A partire dalla stagione 2023/24, Angelo Mariano Fabiani -direttore sportivo della Lazio Primavera e della Lazio Women- viene promosso come ds della prima squadra maschile. L'obiettivo dell'ex Salernitana è quello di ringiovanire la squadra e renderla ancora più competitiva nel giro di tre anni. Considerando che la stagione prima Sarri ha portato la squadra al secondo posto, migliorarlo significa essere in pianta stabile in Champions e lottare per lo scudetto.

Oggi, tre anni dopo, la Lazio ha fatto un passo indietro di 12 anni. I biancocelesti sono obbligati a vincere contro il Pisa per non finire sotto a Udinese e Sassuolo. Il club capitolino non era fuori dalle prime 8 in Serie A dalla stagione 2013-14: un autentico disastro.

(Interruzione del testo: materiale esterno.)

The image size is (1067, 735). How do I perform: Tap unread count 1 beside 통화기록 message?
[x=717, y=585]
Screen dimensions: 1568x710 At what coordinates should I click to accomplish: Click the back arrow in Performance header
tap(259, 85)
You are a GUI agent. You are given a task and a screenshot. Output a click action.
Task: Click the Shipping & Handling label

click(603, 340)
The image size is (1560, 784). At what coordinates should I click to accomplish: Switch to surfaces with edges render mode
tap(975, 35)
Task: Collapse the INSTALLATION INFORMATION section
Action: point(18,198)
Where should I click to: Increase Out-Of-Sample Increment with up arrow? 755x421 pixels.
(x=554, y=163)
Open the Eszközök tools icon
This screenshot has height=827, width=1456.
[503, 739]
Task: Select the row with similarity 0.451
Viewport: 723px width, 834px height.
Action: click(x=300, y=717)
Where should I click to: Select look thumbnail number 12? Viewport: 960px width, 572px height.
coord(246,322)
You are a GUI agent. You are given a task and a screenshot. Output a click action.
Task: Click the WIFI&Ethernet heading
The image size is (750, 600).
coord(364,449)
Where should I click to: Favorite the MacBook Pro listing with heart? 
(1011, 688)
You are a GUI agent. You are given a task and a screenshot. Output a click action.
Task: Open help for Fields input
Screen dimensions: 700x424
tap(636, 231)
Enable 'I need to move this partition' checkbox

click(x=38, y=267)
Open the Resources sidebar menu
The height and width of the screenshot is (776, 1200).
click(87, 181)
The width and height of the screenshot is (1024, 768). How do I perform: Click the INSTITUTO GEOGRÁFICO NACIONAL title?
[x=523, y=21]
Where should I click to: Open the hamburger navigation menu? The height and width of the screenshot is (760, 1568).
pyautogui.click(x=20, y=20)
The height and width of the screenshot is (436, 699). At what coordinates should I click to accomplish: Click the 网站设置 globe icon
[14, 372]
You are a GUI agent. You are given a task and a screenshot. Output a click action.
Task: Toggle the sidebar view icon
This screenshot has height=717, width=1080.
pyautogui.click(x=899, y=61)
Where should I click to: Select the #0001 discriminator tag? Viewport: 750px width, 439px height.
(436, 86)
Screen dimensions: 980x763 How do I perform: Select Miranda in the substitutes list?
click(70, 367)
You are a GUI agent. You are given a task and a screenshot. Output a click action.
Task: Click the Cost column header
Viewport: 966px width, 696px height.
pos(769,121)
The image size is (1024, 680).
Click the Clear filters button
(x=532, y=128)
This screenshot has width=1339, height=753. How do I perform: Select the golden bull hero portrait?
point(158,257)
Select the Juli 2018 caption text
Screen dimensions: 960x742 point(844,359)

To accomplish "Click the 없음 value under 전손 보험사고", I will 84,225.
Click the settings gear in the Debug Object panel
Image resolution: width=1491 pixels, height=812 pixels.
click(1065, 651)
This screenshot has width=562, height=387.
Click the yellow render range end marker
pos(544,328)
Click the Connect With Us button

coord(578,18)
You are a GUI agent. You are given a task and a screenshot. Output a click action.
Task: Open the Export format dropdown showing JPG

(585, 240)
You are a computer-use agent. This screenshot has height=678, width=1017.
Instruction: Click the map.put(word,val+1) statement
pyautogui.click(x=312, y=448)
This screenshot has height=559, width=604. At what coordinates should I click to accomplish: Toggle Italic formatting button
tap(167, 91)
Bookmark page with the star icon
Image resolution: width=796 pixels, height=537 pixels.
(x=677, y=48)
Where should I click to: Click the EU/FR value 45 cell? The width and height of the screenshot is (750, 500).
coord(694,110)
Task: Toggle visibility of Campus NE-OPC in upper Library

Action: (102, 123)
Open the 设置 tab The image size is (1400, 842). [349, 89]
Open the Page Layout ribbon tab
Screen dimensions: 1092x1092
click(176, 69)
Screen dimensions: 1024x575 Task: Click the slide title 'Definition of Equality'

E i suoi tre anni da direttore sportivo sono ancora peggio.

Da quando è arrivato ha speso circa 181 milioni di euro complessivi e ne ha incassati solamente 144: una perdita di circa 37 milioni. Dei soldi spesi, una cifra vicina agli 85 milioni è servita esclusivamente per il reparto offensivo, dove sono arrivati: Castellanos, Isaksen, Dia, Tchaouna, Noslin e Ratkov (arrivato nella scorsa sessione invernale e ad oggi non pervenuto). In tre stagioni, tra Serie A e coppe, hanno segnato complessivamente 61 reti.

A questo conto va aggiunto Daniel Maldini, arrivato a gennaio in prestito oneroso (1 milione di euro) con diritto di riscatto fissato a 14 milioni. L'obbligo è svanito dopo la sconfitta in finale di Coppa Italia e la mancata qualificazione alle competizioni europee. La dirigenza, comunque, non sembra orientata a riscattarlo dall'Atalanta: da gennaio solo 2 gol e un assist.

Il dato dell'attacco, già terrificante di suo, diventa ancor più inquietante se si pensa che gli attaccanti arrivati prima di Fabiani, nello stesso arco di tempo, hanno messo a segno complessivamente ben 46 gol. Il contratto del 'Condor di Cerveteri' è in scadenza a giugno 2027, tuttavia, come da lui dichiarato, in caso di fallimento si sarebbe dimesso. I risultati si commentano da soli e per questo motivo i laziali si augurano che Lazio-Pisa sia la sua ultima gara da direttore sportivo.